Itu yang terjadi pada Indonesia yang masih berjuang menyakinkan dunia bahwa kita memiliki standar keilmuan dan pola pendidikan tinggi yang sudah bertaraf internasional. Akreditasi internasional bisa menjadi pintu masuk bagi kampus-kampus di Indonesia untuk bisa bertransformasi lebih cepat dan memberanikan diri untuk dinilai oleh orang luar.
Meskipun metriks yang diterapkan oleh BAN-PT atau LAM-PT lebih rumit dibandingkan sebagian lembaga akreditasi internasional, namun masih ada celah yang bisa dimainkan oleh pimpinan perguruan tinggi untuk mendapatkan nilai akreditasi maksimal atau mengatrol nilai “murni” yang sebenarnya rendah.
Sementara, aspek yang sangat ditekankan oleh lembaga akreditasi internasional adalah keterbukaan dan objektivitas yang tentu akan menutup pintu-pintu deal-deal permainan uang di belakang.

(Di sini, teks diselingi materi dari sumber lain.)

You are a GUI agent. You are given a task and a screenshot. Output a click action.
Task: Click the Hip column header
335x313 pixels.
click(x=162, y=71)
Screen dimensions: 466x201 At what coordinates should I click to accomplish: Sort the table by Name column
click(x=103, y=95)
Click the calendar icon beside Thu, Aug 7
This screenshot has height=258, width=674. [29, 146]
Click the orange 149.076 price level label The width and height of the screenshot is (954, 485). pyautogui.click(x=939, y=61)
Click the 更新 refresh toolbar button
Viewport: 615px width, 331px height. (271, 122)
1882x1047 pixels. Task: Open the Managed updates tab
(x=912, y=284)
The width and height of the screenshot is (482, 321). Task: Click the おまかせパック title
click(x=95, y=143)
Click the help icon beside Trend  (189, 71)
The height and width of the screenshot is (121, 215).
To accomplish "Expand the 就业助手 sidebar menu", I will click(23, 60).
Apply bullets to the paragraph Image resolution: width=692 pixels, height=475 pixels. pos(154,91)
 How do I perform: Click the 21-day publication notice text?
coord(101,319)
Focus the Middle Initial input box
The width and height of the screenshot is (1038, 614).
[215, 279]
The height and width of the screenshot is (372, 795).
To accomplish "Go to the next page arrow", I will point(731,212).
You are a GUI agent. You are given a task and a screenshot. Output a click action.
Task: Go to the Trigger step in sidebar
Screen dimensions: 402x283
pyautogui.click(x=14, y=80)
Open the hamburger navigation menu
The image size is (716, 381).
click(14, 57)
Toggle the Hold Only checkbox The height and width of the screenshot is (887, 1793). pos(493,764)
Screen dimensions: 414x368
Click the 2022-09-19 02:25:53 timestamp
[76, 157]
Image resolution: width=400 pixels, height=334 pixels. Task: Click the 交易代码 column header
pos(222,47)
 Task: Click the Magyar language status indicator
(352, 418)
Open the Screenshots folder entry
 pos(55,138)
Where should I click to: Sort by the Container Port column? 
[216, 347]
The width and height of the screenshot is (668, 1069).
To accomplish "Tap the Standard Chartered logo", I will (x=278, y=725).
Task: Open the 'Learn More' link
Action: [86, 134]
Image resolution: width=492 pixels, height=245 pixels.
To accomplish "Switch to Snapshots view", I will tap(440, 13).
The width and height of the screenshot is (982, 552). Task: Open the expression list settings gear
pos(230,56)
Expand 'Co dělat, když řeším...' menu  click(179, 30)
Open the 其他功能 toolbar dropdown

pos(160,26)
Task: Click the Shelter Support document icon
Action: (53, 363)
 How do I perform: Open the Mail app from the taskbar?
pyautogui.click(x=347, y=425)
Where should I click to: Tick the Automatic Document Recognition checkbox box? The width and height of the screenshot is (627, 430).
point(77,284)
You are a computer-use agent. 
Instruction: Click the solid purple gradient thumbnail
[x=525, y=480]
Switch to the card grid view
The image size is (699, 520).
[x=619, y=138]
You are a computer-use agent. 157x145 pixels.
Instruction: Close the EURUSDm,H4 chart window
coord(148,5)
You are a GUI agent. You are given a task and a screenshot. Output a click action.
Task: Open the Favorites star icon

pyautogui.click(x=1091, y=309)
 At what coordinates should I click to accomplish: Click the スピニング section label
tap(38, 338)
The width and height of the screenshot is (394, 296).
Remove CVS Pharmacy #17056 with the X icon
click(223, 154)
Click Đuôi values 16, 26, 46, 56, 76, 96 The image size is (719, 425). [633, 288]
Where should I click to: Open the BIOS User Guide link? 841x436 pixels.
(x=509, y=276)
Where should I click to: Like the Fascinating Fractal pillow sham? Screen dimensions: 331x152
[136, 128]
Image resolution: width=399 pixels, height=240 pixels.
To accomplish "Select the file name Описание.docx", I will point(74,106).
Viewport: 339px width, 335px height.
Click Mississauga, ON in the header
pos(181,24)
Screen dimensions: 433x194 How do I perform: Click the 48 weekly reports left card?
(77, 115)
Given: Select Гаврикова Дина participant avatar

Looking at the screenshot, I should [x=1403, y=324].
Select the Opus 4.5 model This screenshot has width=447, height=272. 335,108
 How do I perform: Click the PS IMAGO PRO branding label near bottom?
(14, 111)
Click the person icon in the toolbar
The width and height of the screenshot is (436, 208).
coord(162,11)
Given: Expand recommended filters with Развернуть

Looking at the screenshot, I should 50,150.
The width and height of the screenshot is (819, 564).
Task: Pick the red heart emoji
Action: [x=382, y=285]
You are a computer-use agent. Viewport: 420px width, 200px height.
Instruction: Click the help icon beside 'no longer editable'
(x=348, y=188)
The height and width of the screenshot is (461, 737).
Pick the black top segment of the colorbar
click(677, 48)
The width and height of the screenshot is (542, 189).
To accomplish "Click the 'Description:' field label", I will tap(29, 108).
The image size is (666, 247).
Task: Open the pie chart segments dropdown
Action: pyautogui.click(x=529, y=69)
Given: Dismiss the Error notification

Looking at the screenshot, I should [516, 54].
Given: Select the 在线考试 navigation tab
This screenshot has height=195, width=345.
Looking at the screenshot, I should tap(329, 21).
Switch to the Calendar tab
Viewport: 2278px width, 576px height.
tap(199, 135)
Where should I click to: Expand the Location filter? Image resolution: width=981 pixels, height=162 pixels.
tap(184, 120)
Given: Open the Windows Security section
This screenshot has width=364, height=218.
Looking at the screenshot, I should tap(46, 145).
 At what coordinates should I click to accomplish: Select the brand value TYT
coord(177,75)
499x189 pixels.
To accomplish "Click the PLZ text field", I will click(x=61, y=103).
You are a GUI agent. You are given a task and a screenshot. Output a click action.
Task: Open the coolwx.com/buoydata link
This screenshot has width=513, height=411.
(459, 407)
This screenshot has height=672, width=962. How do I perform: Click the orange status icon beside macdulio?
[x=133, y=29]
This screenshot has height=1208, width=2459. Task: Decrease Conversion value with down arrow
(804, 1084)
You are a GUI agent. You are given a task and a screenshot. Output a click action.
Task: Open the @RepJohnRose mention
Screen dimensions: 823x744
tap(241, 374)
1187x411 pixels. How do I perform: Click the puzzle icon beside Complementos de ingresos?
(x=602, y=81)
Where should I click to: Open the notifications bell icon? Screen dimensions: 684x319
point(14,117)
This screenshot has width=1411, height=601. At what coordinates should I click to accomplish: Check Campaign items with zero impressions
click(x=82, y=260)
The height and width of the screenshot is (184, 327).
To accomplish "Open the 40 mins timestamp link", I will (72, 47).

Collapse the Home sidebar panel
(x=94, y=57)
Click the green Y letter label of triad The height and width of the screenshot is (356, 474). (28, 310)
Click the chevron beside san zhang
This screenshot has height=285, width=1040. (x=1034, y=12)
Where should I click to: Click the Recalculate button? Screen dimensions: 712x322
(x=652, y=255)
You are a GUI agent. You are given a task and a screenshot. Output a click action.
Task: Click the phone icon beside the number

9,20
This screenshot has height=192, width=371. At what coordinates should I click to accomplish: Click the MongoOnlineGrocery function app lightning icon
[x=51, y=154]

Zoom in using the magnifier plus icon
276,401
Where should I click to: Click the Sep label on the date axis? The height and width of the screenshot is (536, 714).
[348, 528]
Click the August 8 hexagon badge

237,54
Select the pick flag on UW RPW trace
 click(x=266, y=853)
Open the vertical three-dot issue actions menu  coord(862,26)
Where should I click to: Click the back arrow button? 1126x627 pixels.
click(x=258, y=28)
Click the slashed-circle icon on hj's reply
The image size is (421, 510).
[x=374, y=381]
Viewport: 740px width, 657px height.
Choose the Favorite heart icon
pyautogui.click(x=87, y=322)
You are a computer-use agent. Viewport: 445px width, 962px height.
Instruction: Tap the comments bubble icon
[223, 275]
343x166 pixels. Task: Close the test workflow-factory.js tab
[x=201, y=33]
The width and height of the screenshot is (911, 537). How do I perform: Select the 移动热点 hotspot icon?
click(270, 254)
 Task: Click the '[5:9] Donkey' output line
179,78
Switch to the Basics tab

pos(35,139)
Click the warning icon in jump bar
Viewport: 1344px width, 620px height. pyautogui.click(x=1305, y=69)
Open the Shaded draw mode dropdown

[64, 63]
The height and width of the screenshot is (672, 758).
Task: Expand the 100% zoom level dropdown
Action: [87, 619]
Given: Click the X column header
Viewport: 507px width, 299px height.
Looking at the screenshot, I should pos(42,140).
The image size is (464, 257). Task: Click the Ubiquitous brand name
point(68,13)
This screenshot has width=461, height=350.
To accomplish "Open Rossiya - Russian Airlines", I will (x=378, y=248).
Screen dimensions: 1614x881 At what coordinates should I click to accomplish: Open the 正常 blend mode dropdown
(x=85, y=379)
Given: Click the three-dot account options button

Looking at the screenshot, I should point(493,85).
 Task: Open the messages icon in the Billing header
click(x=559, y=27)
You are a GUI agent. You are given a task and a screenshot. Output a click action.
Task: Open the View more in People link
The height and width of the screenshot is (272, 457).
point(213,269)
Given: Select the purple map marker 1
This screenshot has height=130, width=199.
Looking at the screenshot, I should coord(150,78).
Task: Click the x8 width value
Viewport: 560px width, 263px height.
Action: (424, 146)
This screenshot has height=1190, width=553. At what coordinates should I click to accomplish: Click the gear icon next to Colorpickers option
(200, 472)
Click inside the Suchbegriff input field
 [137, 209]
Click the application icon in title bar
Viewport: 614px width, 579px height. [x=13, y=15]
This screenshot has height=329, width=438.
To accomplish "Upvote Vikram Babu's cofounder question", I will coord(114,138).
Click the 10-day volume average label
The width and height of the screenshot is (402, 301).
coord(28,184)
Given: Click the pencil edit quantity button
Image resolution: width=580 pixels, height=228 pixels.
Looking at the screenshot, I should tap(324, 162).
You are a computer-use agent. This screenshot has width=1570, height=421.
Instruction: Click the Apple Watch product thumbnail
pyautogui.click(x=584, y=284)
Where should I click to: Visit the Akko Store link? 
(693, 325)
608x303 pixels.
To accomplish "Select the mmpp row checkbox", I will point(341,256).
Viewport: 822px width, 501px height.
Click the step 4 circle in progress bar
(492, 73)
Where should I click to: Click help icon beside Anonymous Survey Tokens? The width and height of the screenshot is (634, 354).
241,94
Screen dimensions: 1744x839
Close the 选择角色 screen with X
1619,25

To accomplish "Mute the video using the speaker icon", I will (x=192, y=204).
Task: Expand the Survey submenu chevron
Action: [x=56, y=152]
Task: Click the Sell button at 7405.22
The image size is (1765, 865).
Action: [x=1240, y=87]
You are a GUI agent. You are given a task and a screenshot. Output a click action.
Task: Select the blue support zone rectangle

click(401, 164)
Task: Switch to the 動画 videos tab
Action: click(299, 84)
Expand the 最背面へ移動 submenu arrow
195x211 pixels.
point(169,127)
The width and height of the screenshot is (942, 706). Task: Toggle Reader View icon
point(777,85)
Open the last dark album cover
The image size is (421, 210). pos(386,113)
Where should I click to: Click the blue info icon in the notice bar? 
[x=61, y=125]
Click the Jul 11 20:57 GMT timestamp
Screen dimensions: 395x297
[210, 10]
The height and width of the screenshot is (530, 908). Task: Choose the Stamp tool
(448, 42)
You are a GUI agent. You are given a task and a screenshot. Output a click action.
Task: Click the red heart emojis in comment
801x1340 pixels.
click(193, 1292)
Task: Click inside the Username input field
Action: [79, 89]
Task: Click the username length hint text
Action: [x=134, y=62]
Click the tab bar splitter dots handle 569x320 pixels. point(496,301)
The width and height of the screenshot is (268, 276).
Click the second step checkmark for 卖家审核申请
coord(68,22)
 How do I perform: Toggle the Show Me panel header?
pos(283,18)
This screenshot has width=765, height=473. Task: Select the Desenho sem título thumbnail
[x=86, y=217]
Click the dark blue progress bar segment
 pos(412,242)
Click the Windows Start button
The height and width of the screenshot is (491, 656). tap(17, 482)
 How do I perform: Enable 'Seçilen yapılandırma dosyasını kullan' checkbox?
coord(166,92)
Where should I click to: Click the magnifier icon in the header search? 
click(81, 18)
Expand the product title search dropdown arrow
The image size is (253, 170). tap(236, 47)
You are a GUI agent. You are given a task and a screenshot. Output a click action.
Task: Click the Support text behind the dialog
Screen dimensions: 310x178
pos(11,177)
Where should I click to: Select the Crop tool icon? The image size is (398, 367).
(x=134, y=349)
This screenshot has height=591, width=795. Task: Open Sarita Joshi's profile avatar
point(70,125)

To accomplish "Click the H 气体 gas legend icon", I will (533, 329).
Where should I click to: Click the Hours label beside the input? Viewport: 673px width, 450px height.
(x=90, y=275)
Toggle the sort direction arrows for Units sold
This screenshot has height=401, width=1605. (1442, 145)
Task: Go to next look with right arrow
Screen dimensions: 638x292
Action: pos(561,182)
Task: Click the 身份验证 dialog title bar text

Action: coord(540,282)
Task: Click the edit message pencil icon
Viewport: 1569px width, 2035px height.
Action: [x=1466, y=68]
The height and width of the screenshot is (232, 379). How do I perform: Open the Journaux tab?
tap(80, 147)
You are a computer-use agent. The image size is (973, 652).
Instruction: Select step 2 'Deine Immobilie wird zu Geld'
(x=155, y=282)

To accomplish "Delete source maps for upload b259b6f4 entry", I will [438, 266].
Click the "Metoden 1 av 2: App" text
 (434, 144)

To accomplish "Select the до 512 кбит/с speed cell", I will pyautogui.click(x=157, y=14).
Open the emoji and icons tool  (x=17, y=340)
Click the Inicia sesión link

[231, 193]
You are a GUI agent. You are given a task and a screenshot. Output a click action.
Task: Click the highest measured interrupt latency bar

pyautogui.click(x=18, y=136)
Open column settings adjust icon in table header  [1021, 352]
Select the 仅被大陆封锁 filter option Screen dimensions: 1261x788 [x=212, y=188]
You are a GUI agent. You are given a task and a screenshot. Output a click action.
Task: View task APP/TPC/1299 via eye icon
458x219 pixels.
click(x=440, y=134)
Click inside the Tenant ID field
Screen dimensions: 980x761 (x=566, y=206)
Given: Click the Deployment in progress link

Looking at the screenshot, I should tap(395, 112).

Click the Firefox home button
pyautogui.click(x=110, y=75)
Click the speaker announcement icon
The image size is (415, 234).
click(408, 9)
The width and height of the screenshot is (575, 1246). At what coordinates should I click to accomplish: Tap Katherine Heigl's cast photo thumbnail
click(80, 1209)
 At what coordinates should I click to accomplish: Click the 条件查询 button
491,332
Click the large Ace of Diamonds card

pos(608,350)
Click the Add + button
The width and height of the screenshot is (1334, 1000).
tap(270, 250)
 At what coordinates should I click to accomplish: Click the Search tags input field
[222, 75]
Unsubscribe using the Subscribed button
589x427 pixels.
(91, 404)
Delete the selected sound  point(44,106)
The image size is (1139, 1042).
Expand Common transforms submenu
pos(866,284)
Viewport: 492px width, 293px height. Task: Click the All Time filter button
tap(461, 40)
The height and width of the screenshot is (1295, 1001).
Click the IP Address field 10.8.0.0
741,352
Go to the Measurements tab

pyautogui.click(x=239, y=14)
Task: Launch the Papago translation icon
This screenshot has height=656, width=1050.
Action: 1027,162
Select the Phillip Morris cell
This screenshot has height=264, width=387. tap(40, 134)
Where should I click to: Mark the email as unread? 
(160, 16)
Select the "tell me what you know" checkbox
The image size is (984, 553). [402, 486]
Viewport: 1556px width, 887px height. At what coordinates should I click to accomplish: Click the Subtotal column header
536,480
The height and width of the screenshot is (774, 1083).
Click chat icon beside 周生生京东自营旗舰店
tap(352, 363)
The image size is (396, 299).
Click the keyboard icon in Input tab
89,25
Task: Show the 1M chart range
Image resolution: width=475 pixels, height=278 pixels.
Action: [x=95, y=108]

Dari sisi ini sebenarnya secara mentalitas ada sebuah perubahan radikal yang hendak ditanamkan. Bahwa hasil obyektif tidak bisa lagi dinaikkan hanya dengan pemberian hadiah dan uang. Kultur ini menjadi sangat penting bagi perbaikan birokrasi dan mentalitas stakeholders perguruan tinggi di Indonesia.
Keberanian untuk dinilai oleh orang luar akan membuat kita harus membuka diri dan terus melakukan perbaikan diri. Kecenderungan untuk mendiamkan masalah berlarut-larut tanpa ada aksi adalah penyakit akut yang menjangkiti berbagai perguruan tinggi di Indonesia.
Ketika mereka “ditampar” oleh orang luar karena praktik-praktik tidak sehat yang mereka lakukan selama ini, maka itu akan memberikan efek perubahan yang signifikan untuk perbaikan sebuah kampus.
Poin penting lainnya dari akreditasi internasional ini adalah public trust. Masyarakat bisa menilai keterbukaan dan kualitas sebuah kampus. Karena memang aspek yang mendapatkan penilaian tinggi adalah sejauh mana sebuah kampus memberikan informasi yang jujur kepada publik tanpa menutupi sisi-sisi gelap yang seringkali diakali bagaimana agar tidak diketahui publik karena takut akan merusak citra kampus.
Dengan adanya akreditasi internasional dan kesediaan dinilai orang luar diharapkan sebuah kampus mulai memperbaiki manajemennya, meningkatkan penghargaan mereka kepada pendidik, memberikan prioritas aspek pelayanan kepada mahasiswa, peningkatan kualitas pengajaran, perbaikan kurikulum agar mampu menghasilkan lulusan yang bersaing secara global dan tentu saja perbaikan kualitas fasilitas.
Sejauh ini penghargaan yang diberikan Dikti kepada kampus atau prodi yang telah mendapatkan status akreditasi internasional baru pada level konversi akreditasi nasional prodi tersebut menjadi unggul. Padahal, Dikti seharusnya bergerak lebih jauh lagi yakni pemberian insentif kinerja kepada dosen-dosen yang prodinya telah terakreditssi internasional sehingga mereka semakin bersemangat untuk meningkatkan kualitas diri dan pengajaran kepada mahasiswa.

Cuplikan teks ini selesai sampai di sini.